-- Start of Extracted text --

However, if we use the intuitive notion of a cycle, then the answer to your question will be negative. In fact, there is even a finite family $(S_k)$ that has no cuts nor cycles (in the intuitive sense) and such that $Z$ isn't connected.

Take $ S_1 = \left]\left(0,\frac{1}{2}\right), \left(\frac{1}{2}, \frac{1}{2}\right)\right[,\\ S_2 = \left]\left(\frac{1}{2},0\right), \left(\frac{1}{2}, \frac{1}{2}\right)\right[,\\ S_3 = \left]\left(\frac{1}{4},\frac{1}{4}\right), \left(\frac{3}{4}, \frac{3}{4}\right)\right[. $

They cut the square into two pieces.

Update: Here is a less trivial example that really has no cuts, even with the improved definition.

Take $S_1$ and $S_2$ from the example above. Instead of $S_3$, we will add a countable family of segments $(S_k)_{k \ge 3}$, specified by these formulas for each $n \ge 1$: $ S_{2n+1}=\left]\left( \frac{1}{4} , \frac{1}{2}+\frac{1}{2n+2} \right), \left( \frac{1}{2} + \frac{1}{2n+1}, \frac{1}{2}+\frac{1}{2n+2}\right)\right[,\\ S_{2n+2}=\left]\left( \frac{1}{2}+\frac{1}{2n+2} ,\, \frac{1}{4} \right), \left( \frac{1}{2}+\frac{1}{2n+2} ,\, \frac{1}{2} + \frac{1}{2n+1}\right)\right[. $ Let us show that with this family $(S_k)_{k \ge 1}$ excluded from $T=]0,1[^2$ there is no way to escape from $U=\left]0,\frac{1}{2}\right[^2 \cup \left\{\left(\frac{1}{2},\frac{1}{2}\right)\right\}$.

It will be convenient to use an additional mapping $g:T \to \mathbb{R}$, $(a,b) \to \max \{a,b\}$. It is easy to check that $g$ is continuous. Also, $U$ is exactly the set of those $M \in Z$ that satisfy the inequality $g(M)\le \frac{1}{2}$.

-- End of Extracted text --

▸ **Request A**
Into how many pieces do the segments $S_1$, $S_2$ and $S_3$ cut the square, according to the text about segments in the square?
▸ **Request B**
Rewrite the part of the text about segments in the square between "However, if we" and "the improved definition.", inclusive, changing "square" to "region".
▸ **Request C**
Write what comes next in the text about segments in the square, starting after its last sentence.
The data after this point have nothing to do with the text about segments in the square.

-- Start of Data shown --

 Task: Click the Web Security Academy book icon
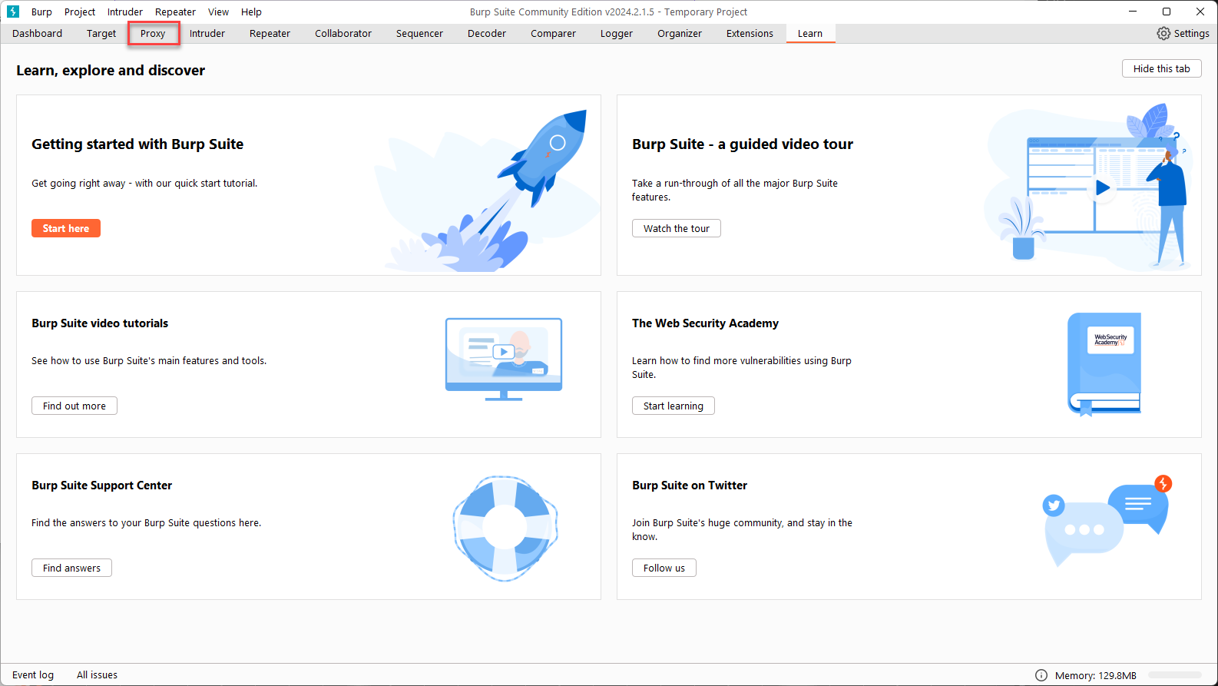(1104, 363)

-- End of Data shown --

▸ **Task answer A**
Two pieces.

▸ **Task answer B**
However, if we use the intuitive notion of a cycle, then the answer to your question will be negative. In fact, there is even a finite family $(S_k)$ that has no cuts nor cycles (in the intuitive sense) and such that $Z$ isn't connected.

Take $ S_1 = \left]\left(0,\frac{1}{2}\right), \left(\frac{1}{2}, \frac{1}{2}\right)\right[,\\ S_2 = \left]\left(\frac{1}{2},0\right), \left(\frac{1}{2}, \frac{1}{2}\right)\right[,\\ S_3 = \left]\left(\frac{1}{4},\frac{1}{4}\right), \left(\frac{3}{4}, \frac{3}{4}\right)\right[. $

They cut the region into two pieces.

Update: Here is a less trivial example that really has no cuts, even with the improved definition.

▸ **Task answer C**
Suppose there is a path, i.e. a continuous map, $f\colon [0,1] \to Z$, and for some $t_0 \in [0,1]$ we have $f(t_0) \in U$. Let us show that there exists an $\varepsilon >0$ such that for every $t \in B_\varepsilon(t_0)$: $f(t) \in U$. (By $B_\varepsilon(t_0)$ I mean an open ball in $[0,1]$, i.e. the set $\{ t |\,t \in [0,1]\, \& \, |t - t_0| < \varepsilon \}$).

OK, now there are two possibilities: either $g(f(t_0)) < \frac{1}{2}$ or $g(f(t_0)) = \frac{1}{2}$. In the former case our statement follows directly from the continuity of $g \circ f$. Therefore, we may assume that $g(f(t_0)) = \frac{1}{2}$. Obviously, this means that $f(t_0)=\left(\frac{1}{2},\frac{1}{2}\right)$. Since $f$ is continuous, there exists an $\varepsilon > 0$ such that for every $t \in B_\varepsilon(t_0)$ we have $f(t) \in \left]\frac{1}{4},\frac{3}{4}\right[^2$.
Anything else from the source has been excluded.